Informatica e politica

Sono limiti che ognuno può constatare e che vanno a sommarsi ai dubbi e alle incognite che circondano, e non solo in Italia, le potenzialità… eversive dell’informatica applicata alla politica. «Quando ho scoperto che la gente crede più in ciò che dice Internet che nella realtà, ho capito che avevo il potere di farle credere qualsiasi cosa», ha detto un hacker sudamericano, vantandosi di aver manipolato le elezioni in Messico.

Sia pure senza enfasi, le stesse opinioni circolano anche da noi. La prospettiva è quella di uno scontro dall’esito non scontato.

Abbozzando ora una sintesi provvisoria a proposito del movimento grillino si può sostenere che esso non si accredita per la propria diversità proclamata (“uno vale uno”, democrazia diretta, selezione informatica “oggettiva”); ché, anzi, proprio su questi temi, oltre le smentite dei fatti, si accentuano le perplessità e i dubbi degli interlocutori e degli stessi attivisti.

Il credito del movimento è da collegarsi invece ad una diversità percepita tra gli elettori in termini comparativi con gli altri soggetti politici in campo: il Pd e la galassia delle destre. Della serie: i “Cinquestelle” avranno pure dei difetti ma sono meglio degli altri e comunque esprimono una spinta «per mandare a casa questi politici ladri e disonesti», come si legge in un blog toscano.

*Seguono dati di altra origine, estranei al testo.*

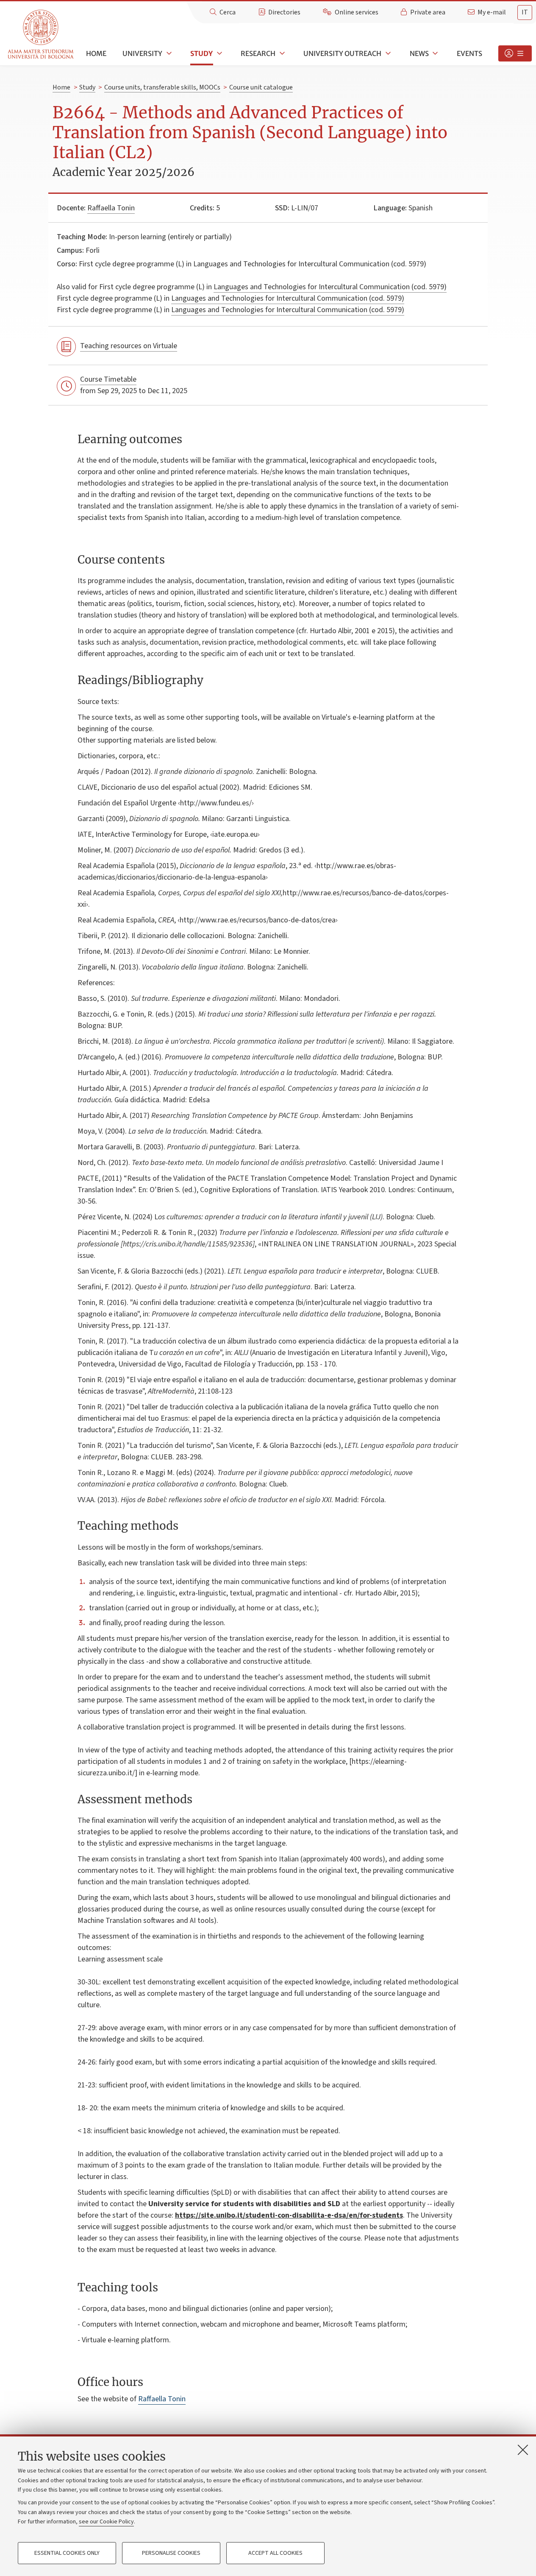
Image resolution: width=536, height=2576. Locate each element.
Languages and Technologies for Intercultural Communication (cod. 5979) (330, 287)
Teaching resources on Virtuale (128, 346)
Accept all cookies (275, 2553)
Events (469, 53)
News (419, 53)
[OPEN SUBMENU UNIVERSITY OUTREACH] (387, 53)
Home (96, 53)
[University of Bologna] (41, 34)
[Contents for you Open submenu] (515, 53)
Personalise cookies (171, 2553)
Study (201, 53)
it (525, 12)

Se quest’opinione è fondata, non basta denunciare le carenze democratiche del movimento e metterne in luce l’insidia; o, peggio, dichiarare lo stato d’assedio ogni volta che da quella sponda si avvia un’iniziativa di propaganda. Bisogna contrastare il credito là dove esso si registra e si percepisce. Vuol dire, in volgare, essere dovunque meno ladri e più onesti.